### Teks Ditampilkan
Baca berita dengan sedikit iklan, klik di sini

Arsip

Nama Pun Masalah Politik

8 Juni 2015 | 00.00 WIB

Image of Tempo
Perbesar

Baca berita dengan sedikit iklan, klik di sini

PADA 2012, tak lama setelah konflik komunal berdarah di Rakhine antara masyarakat muslim, terutama Rohingya, dan nonmuslim, terutama Buddha Rakhine, Ko Ko Hlaing masih menganggap enteng masalah di negara bagian termiskin kedua di Myanmar itu. Saat berbicara dengan kawannya, Kepala Penasihat Politik Kantor Presiden Republik Uni Myanmar yang kini berusia 59 tahun ini menganggapnya "hanya seperti sepotong kue", dibandingkan dengan banyaknya masalah lain di Myanmar.

Mantan tentara ini salah perhitungan. Tiga tahun kemudian, dampak konflik yang menyebabkan tewasnya 192 orang dan menyebabkan lebih dari 140 ribu orang mengungsi itu-kebanyakan muslim Rohingya-bukannya hilang. Masalah "kecil" itu kini justru menempatkan Myanmar kembali menjadi target tekanan masyarakat internasional, termasuk dari Thailand, Malaysia, dan Indonesia, yang ikut ketempuhan banjir penumpang kapal gelap yang kebanyakan warga Rohingya. Di kantornya yang tenang di kawasan Bahan, Yangon, Selasa pekan lalu, Ko Ko Hlaing, yang saat itu mengenakan pakaian tradisional sarung dan hem, menjelaskan kepada Purwani Diyah Prabandari dari Tempo berbagai isu mengenai masalah Rohingya.

Setelah tekanan keras masyarakat internasional, terutama dari Indonesia, Malaysia, dan Thailand, apa yang telah dilakukan pemerintah Myanmar?

Yang pasti, kami berupaya menyelesaikan masalah ini. Seperti diminta negara-negara yang terkena dampak dari orang-orang ini bahwa kami harus menangani akar masalahnya. Tapi akar masalah ini sangat rumit.

### Tugas 1
Menurut teks tentang masalah Rohingya, berapa orang yang tewas akibat konflik komunal di Rakhine pada 2012?
### Tugas 2
Tuliskan kembali bagian teks tentang masalah Rohingya persis seperti aslinya, dari "Setelah tekanan keras" sampai "ini sangat rumit.".
### Tugas 3
Teruskan teks tentang masalah Rohingya dengan menulis bagian berikutnya, dimulai sesudah kalimat terakhir yang tercantum.

### Data Ditampilkan
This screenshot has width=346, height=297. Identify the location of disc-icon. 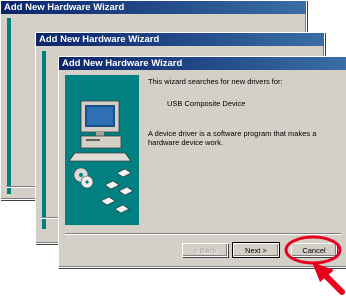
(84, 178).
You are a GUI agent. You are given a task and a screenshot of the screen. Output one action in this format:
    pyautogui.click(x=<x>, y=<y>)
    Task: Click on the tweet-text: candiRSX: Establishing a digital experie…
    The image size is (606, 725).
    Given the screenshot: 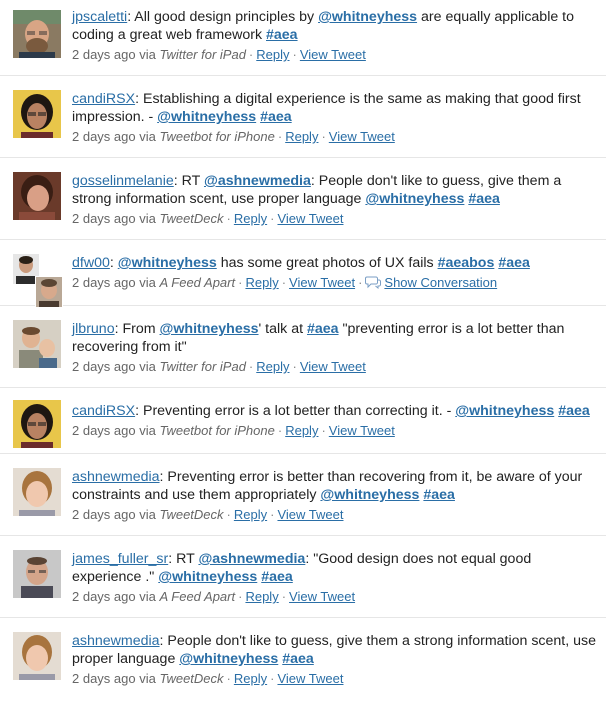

### Ruang Jawaban 1
Konflik itu menewaskan 192 orang.

### Ruang Jawaban 2
Setelah tekanan keras masyarakat internasional, terutama dari Indonesia, Malaysia, dan Thailand, apa yang telah dilakukan pemerintah Myanmar?

Yang pasti, kami berupaya menyelesaikan masalah ini. Seperti diminta negara-negara yang terkena dampak dari orang-orang ini bahwa kami harus menangani akar masalahnya. Tapi akar masalah ini sangat rumit.

### Ruang Jawaban 3
Rumit bagaimana?

Sebenarnya ini karena masalah kemiskinan yang sangat akut. Di Myanmar, masalahnya lebih rumit: kemiskinan dan politik. Kami tetap mencoba menyelesaikan masalah ini semampu kami. Namun pemerintah tak bisa menyelesaikannya sendiri dalam waktu cepat.

Bagaimana rencana penyelesaiannya?

Kami memiliki rencana jangka pendek, menengah, dan panjang. Untuk jangka pendek, sekarang ini ada sekitar 100 ribu orang yang tinggal di kamp-kamp pengungsi (internally displaced persons). Kami perlu membantu mereka. Kemudian, kami akan menyelesaikan konflik komunal di Rakhine. Pada waktu bersamaan kami mempertimbangkan penempatan (resettlement) dan reintegrasi orang-orang di kamp tersebut. Ini sangat sensitif, terutama pada masa yang cukup politis sekarang ini.

Kenapa tak dilakukan rekonsiliasi di antara kedua kelompok masyarakat itu dulu?

Kami tengah merencanakannya, tapi perlu waktu. Juga situasi sekarang sangat sensitif dengan merebaknya nasionalisme masyarakat Buddha.

Mengapa hal itu terjadi, bahkan sekarang masalahnya berkembang tak lagi sebatas masalah Rohingya, tapi terhadap muslim keseluruhan?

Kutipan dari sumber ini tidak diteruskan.